Building the frontend

We use pnpm and vite for frontend development. Once pnpm is installed (following the OS-specific) instructions above, you should be able to build the console like this:

$ cd webui
$ pnpm install
$ pnpm build

This must be done before running the services, as the API service will expect to find the compiled webui source so it can serve it.

Building the services

Arroyo is built via Cargo, the Rust build tool. All services are built into a single binary, arroyo, which can be built with

$ cargo build --package arroyo

By default, Cargo builds in debug mode which gives you shorter build times in exchange for slower execution speeds. This is great for development, but you should make sure to always build in release mode (cargo build --release) before deploying or benchmarking.

This will build the binary in target/debug/arroyo. Running that you should see the available subcommands:

$ target/debug/arroyo
Usage: arroyo <COMMAND>

Commands:
  api         Starts an Arroyo API server
  controller  Starts an Arroyo Controller
  cluster     Starts a complete Arroyo cluster
  worker      Starts an Arroyo worker
  compiler    Starts an Arroyo compiler
  node        Starts an Arroyo node server
  migrate     Runs database migrations on the configure Postgres database
  help        Print this message or the help of the given subcommand(s)

Options:
  -h, --help     Print help
  -V, --version  Print version

Running a cluster

All of the services can be run together in a single cluster, or individually. For development, it’s most typical to run them together using the cluster subcommand:

$ target/debug/arroyo cluster

This will start a new Arroyo cluster with the default “process” scheduler, which runs each pipeline as a separate process on the same node.

You can then open http://localhost:5115 to use your new cluster.

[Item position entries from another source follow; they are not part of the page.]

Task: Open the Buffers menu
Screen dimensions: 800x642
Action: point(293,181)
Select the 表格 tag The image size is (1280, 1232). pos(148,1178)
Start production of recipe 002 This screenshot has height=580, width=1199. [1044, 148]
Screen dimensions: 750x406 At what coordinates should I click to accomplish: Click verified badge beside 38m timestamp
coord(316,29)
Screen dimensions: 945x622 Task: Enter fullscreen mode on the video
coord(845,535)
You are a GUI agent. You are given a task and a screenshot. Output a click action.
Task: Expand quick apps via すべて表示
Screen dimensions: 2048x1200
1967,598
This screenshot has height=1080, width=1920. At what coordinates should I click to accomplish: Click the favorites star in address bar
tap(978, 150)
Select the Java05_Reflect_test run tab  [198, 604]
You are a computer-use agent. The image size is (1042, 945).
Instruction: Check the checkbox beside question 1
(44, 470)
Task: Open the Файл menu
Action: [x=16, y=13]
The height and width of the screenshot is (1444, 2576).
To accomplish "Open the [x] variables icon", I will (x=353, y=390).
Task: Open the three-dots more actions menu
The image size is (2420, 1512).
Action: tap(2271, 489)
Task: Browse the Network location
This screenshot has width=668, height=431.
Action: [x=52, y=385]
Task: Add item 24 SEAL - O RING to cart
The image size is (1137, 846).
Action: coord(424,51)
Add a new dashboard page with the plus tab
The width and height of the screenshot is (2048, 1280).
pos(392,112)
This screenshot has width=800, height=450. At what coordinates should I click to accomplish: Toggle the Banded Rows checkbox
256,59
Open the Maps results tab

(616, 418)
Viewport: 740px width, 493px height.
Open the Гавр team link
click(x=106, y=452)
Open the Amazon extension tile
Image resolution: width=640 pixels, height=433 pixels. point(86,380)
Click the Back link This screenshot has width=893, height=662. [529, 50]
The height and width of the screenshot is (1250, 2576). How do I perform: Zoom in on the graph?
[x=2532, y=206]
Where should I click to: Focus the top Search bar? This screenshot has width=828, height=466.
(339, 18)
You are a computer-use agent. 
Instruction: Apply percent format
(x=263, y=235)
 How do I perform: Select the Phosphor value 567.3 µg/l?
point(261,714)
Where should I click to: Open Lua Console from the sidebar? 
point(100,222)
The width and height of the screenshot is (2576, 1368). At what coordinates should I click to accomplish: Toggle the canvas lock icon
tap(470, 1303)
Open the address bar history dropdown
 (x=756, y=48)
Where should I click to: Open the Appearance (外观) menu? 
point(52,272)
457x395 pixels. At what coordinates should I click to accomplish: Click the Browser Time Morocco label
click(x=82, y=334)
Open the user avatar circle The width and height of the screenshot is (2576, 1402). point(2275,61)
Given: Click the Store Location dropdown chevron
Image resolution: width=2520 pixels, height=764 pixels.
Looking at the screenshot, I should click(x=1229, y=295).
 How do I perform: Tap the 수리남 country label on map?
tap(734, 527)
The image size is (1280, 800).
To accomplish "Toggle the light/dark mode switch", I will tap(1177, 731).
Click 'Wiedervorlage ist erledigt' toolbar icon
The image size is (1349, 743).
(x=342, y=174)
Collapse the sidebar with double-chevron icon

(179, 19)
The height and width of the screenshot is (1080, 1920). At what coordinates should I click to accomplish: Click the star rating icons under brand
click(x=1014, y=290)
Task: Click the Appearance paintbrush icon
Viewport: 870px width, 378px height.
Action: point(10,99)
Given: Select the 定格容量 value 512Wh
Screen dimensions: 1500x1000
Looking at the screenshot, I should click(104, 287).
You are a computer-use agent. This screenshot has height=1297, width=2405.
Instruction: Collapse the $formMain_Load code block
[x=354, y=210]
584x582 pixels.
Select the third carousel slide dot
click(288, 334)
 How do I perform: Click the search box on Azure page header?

Cargo also allows combining the build-run process into a single step, with the cargo run command, for example:

$ cargo run --bin arroyo -- cluster

On MacOS, you may see this error in the controller logs when trying to run a job:

Child ("/tmp/arroyo-process/m2lgldjw") exited with status Ok(ExitStatus(unix_wait_status(9)))

This means that MacOS gatekeeper is killing the pipeline binary. To allow the pipeline to run, open System Settings and navigate to Privacy & Security -> Developer Tools. In the list, add and enable your terminal (for example Terminal.app or iTerm).

Front-end development

When developing the frontend, you can take advantage of vite’s dev server to shorten the dev cycle:

$ cd webui
$ pnpm run dev

Then visit http://localhost:5173/. This requires the cluster is running on http://localhost:5115.

Updating frontend definitions

After altering protobuf definitions in arroyo-rpc you need to regenerate the Typescript code used by the frontend:

$ pnpm run generate

Similarly, after altering REST API types in arroyo-api you need to run:

$ pnpm run openapi

Testing

Arroyo includes a large suite of tests covering most parts of the system. We use the standard Rust test framework, which can be invoked via

$ cargo test

We also recommend cargo-nextest, which provides a better UX on top of the standard test runner.

$ cargo nextest run

See the nextest docs for all options.

Connector tests may require a running local instance of that system to pass; for example the full test suite currently requires kafka and an mqtt broker.

Building docker

The Arroyo repo includes a Dockerfile to package Arroyo for development and deployment via Kubernetes or Docker Compose.

For efficiency, we use targets to build images for different purposes. The available targets are

  • arroyo — includes only the Arroyo binary; most useful for deploying on Kubernetes or in Docker Compose
  • arroyo-full — also includes a Rust compile environment; this is needed for building UDFs within the Web UI; the compiler service will dynamically fetch the necessary dependencies, but you may choose to use arroyo-full if you’re running in an environment that does not allow external internet access

To build a particular target, run

$ docker build . -f docker/Dockerfile -t {target} --target {target}

for example,

$ docker build . -f docker/Dockerfile -t arroyo-full --target arroyo-full

Note that this requires a fairly recent version of Docker that supports buildx.